• _What you have to do_
Update these lines by replacing "input field" with "text box", keeping everything else the same, and leave the pictures out of your answer.

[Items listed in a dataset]
[BEGIN]
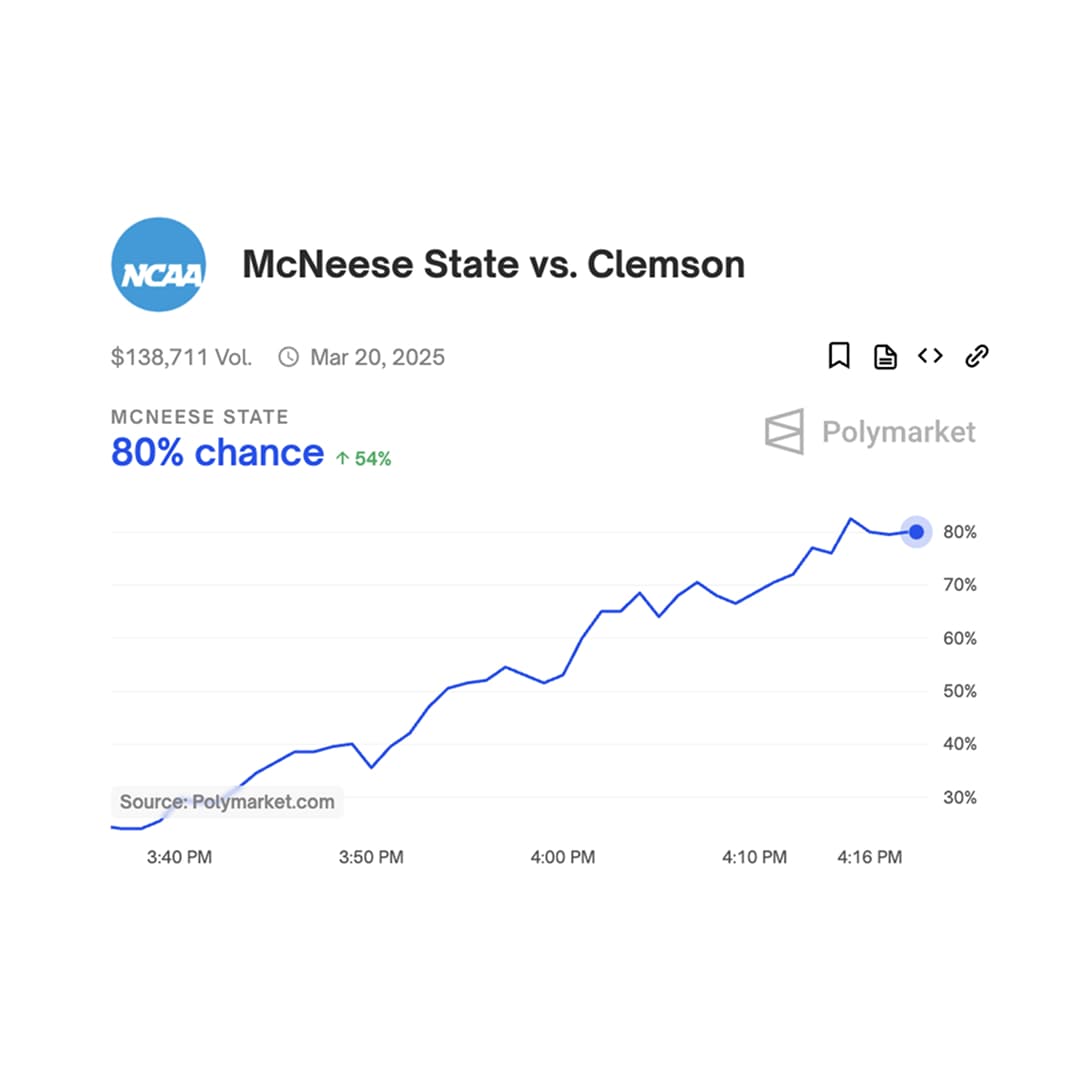Click the 4:16 PM axis label

pos(868,857)
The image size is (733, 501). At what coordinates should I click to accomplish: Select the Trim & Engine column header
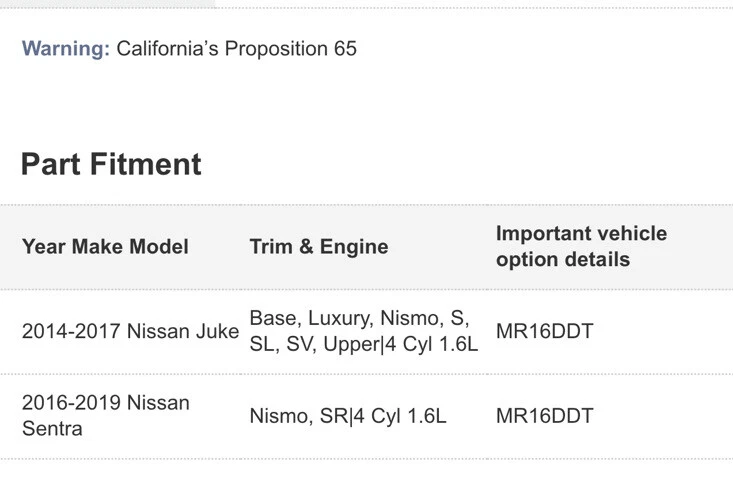pyautogui.click(x=319, y=246)
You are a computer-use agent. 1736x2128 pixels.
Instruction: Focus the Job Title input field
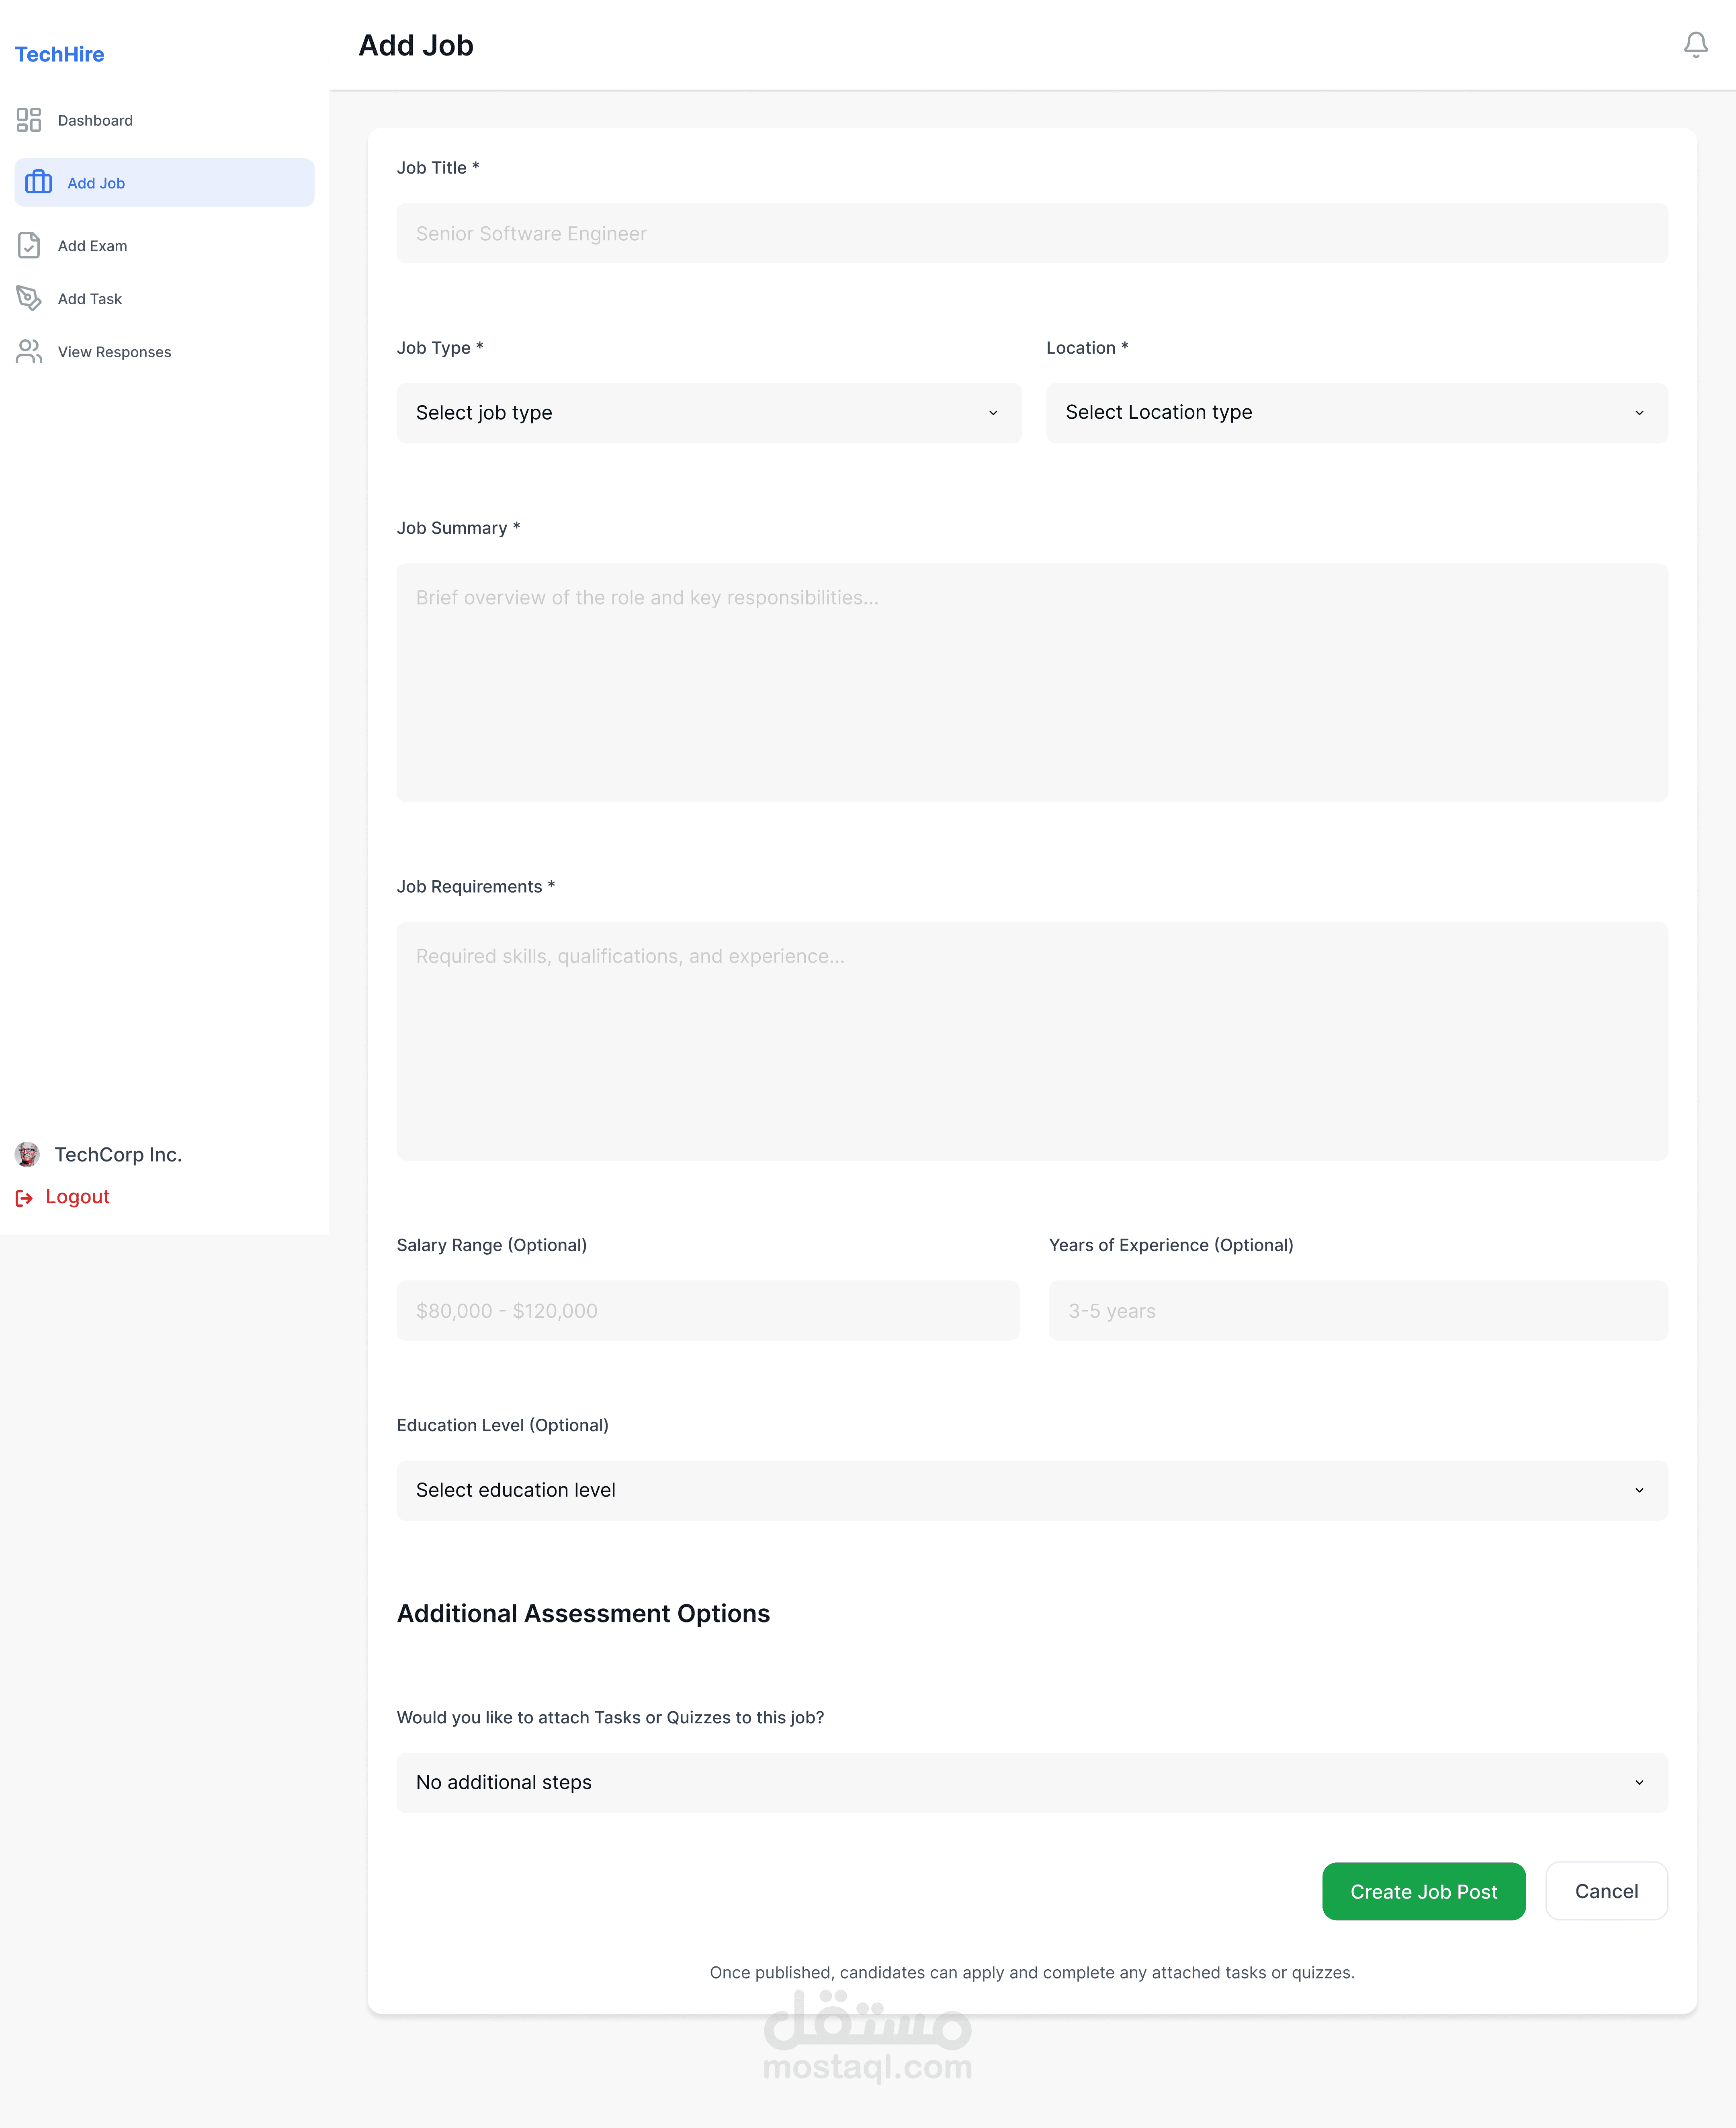[1031, 233]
[END]
• _Exercise result_
Click the 4:16 PM axis label

pos(868,857)
The image size is (733, 501). At what coordinates should I click to accomplish: Select the Trim & Engine column header
pyautogui.click(x=319, y=246)
You are a computer-use agent. 1736x2128 pixels.
Instruction: Focus the Job Title text box
[1031, 233]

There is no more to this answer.